Issue: Huge spikes in output and negative values shown on grafana at random times from network plugin.
My current setup is:
CentOS 7
telegraf-1.3.4-1.x86_64
influxdb-1.2.4-1.x86_64
grafana-4.3.1-1.x86_64
This is an HPC cluster, where telegraf runs on multiple compute nodes, and sends output to influxdb and grafana installed on a VM.
The issue that i observe is with Telegraf network plugin (net)
My requirement is to, get network throughput as a cluster - that is network throughput for a group of compute nodes. The following is the query that i use in grafana for influxdb.
SELECT derivative(sum(bytes_recv), 1s) as “received bytes/sec”, derivative(sum(bytes_sent), 1s) as “sent bytes/sec” FROM net WHERE “cluster” =~ /^$cluster$/ AND interface != ‘all’ AND interface !~ /^bond/ AND interface !~ /^br/ AND interface !~ /^vnet/ AND $timeFilter GROUP BY time($interval) fill(null)
As you can see above, i am just collecting the network stats for all interfaces except few of unique ones. I then do the derivative as explained in the documentation of network plugin for telegraf.
https://github.com/influxdata/telegraf/blob/master/plugins/inputs/system/NET_README.md
The above query works perfectly fine most of the times, but does get huge spikes during particular times. I very well know that it is not possible for such huge spikes because the aggregate is sometimes just for about 8 nodes.
I have attached the images from grafana that work and those do not work.
When i query the respective values during those times of spikes, i do see the weird values of -300TBps etc…
The same query as above, when done per host/node works perfectly fine when grouped by interface, although i have not verified what node is causing the spikes and see if the host network output shows a spike during the same time when the cluster shows a spike. The following is the query that i use per host.

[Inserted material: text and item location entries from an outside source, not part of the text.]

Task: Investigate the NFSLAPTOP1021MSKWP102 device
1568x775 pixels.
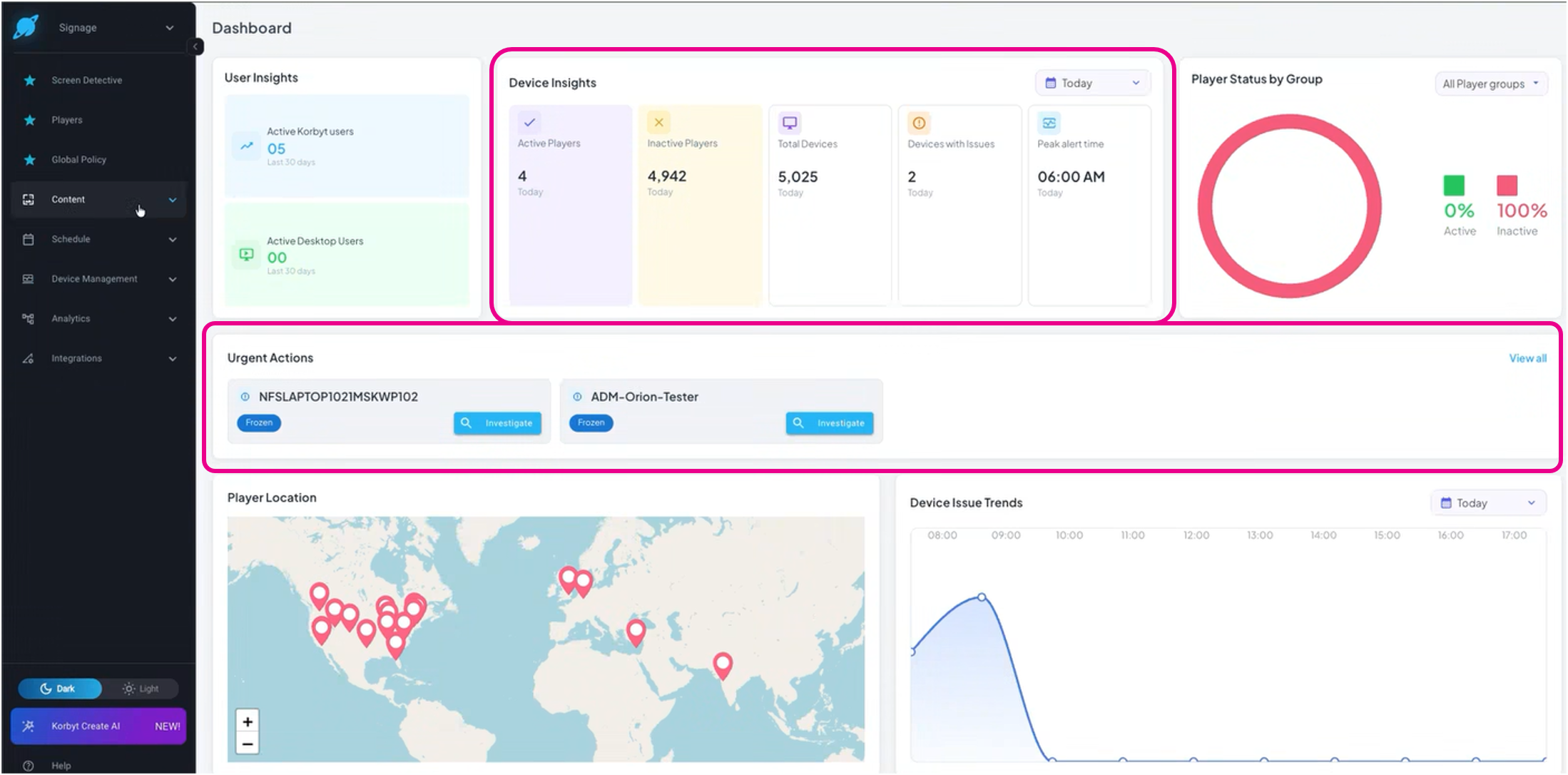Action: pos(497,423)
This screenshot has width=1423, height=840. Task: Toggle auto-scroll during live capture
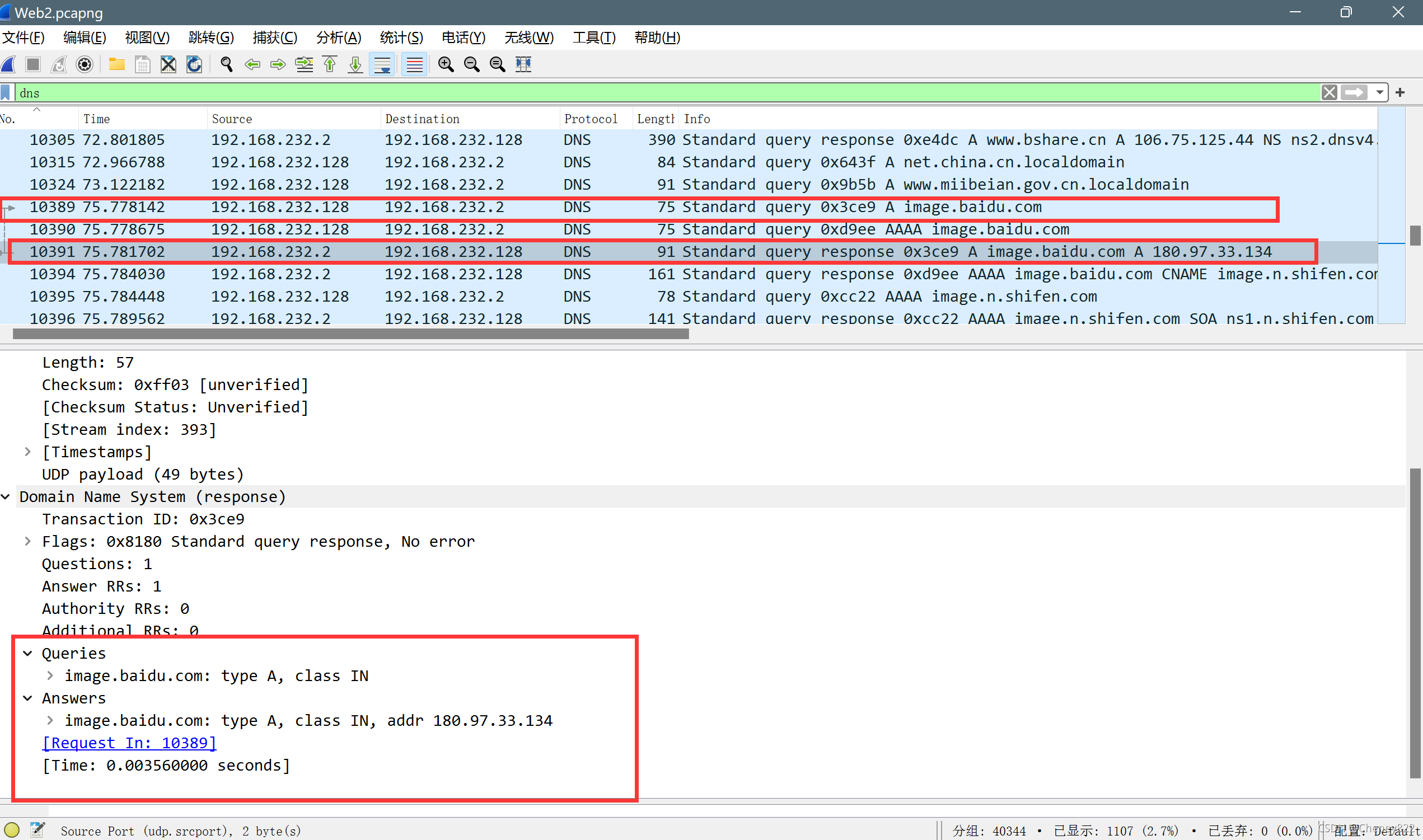[383, 64]

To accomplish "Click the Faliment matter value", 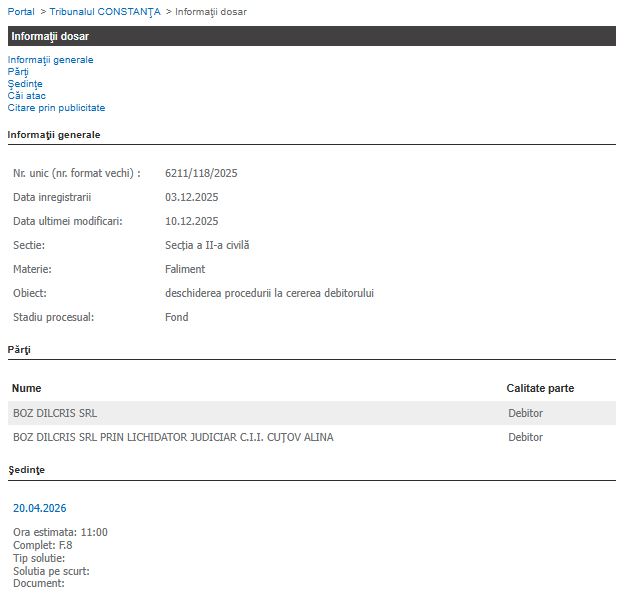I will click(185, 269).
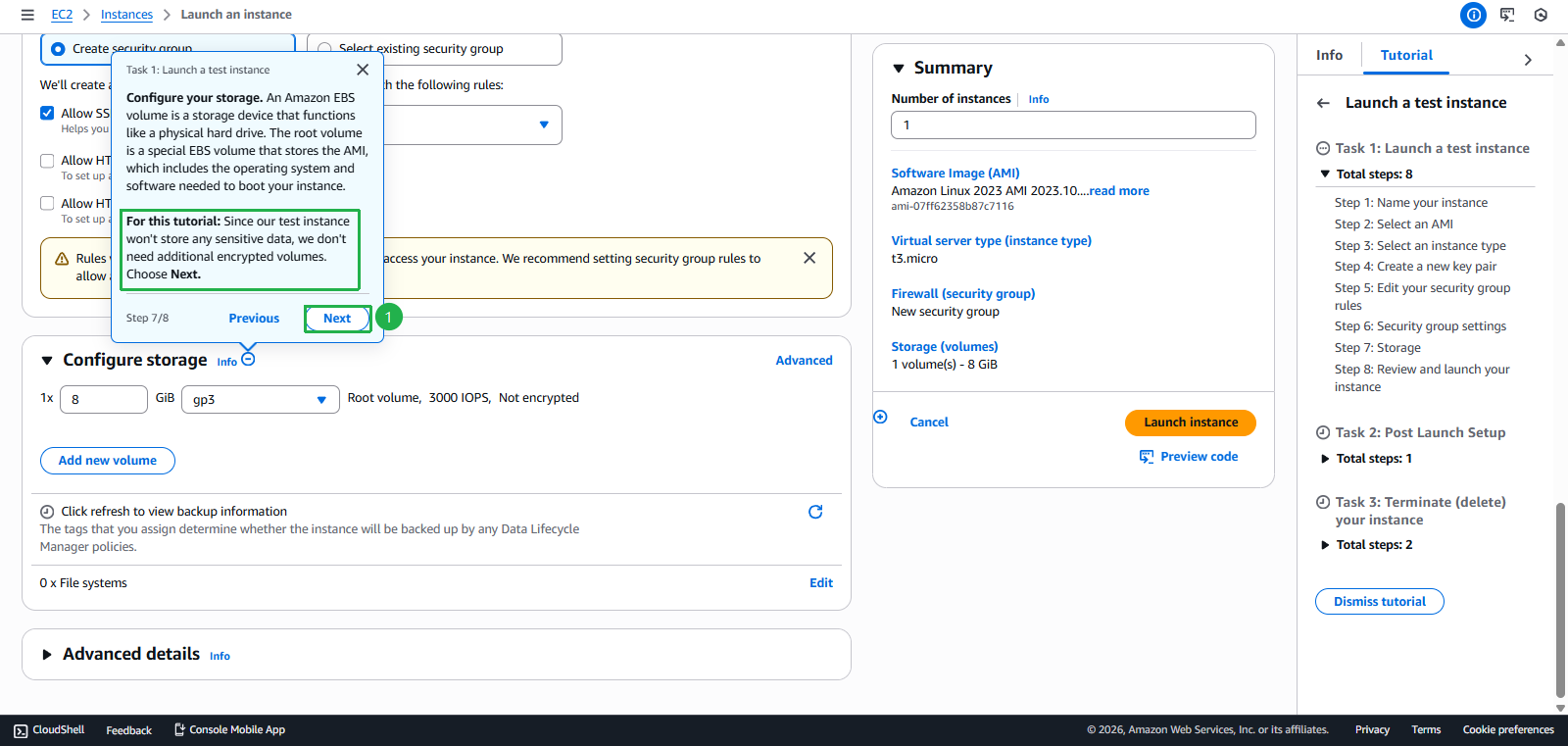
Task: Open the hamburger navigation menu
Action: point(27,15)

SELECT derivative(first(bytes_recv), 1s) as “received bytes/sec”, derivative(first(bytes_sent), 1s) as “sent bytes/sec” FROM net WHERE “host” =~ /^$host$/ AND interface != ‘all’ AND interface !~ /^bond/ AND interface !~ /^br/ AND interface !~ /^vnet/ AND $timeFilter GROUP BY interface,time($interval) fill(null))
However when i dont group it per interface, it does give me wierd outputs.
SELECT derivative(sum(bytes_recv),1s) as “received bytes/sec”, derivative(sum(bytes_sent),1s) as “sent bytes/sec” FROM net WHERE “host” =~ /^$host$/ AND interface != ‘all’ AND interface !~ /^bond/ AND interface !~ /^br/ AND interface !~ /^vnet/ AND $timeFilter GROUP BY time($interval) fill(null)
I cannot group per interface on cluster level, since it will give me multiple graphs making it unreadable.
Please let me know, if there is a mistake in my query that is correctable or if i need to approach the requirement in a different manner.
Thanks,